-- Records for processing --

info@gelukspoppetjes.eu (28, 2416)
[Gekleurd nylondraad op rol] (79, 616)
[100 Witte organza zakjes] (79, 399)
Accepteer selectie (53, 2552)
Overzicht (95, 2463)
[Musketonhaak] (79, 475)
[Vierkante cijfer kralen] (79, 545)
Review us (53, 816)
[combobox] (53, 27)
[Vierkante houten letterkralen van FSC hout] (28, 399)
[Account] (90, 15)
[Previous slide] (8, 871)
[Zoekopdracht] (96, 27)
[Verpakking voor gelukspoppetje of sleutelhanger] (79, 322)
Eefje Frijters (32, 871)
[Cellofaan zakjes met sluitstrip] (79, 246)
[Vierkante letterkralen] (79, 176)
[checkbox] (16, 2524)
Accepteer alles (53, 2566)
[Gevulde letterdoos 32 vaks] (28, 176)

-- What you need to do --
Please transcribe the lines from the one containing "[combobox] (53, 27)" through the last line of the records. Include both ends and nothing else.

-- Exercise answer --
[combobox] (53, 27)
[Vierkante houten letterkralen van FSC hout] (28, 399)
[Account] (90, 15)
[Previous slide] (8, 871)
[Zoekopdracht] (96, 27)
[Verpakking voor gelukspoppetje of sleutelhanger] (79, 322)
Eefje Frijters (32, 871)
[Cellofaan zakjes met sluitstrip] (79, 246)
[Vierkante letterkralen] (79, 176)
[checkbox] (16, 2524)
Accepteer alles (53, 2566)
[Gevulde letterdoos 32 vaks] (28, 176)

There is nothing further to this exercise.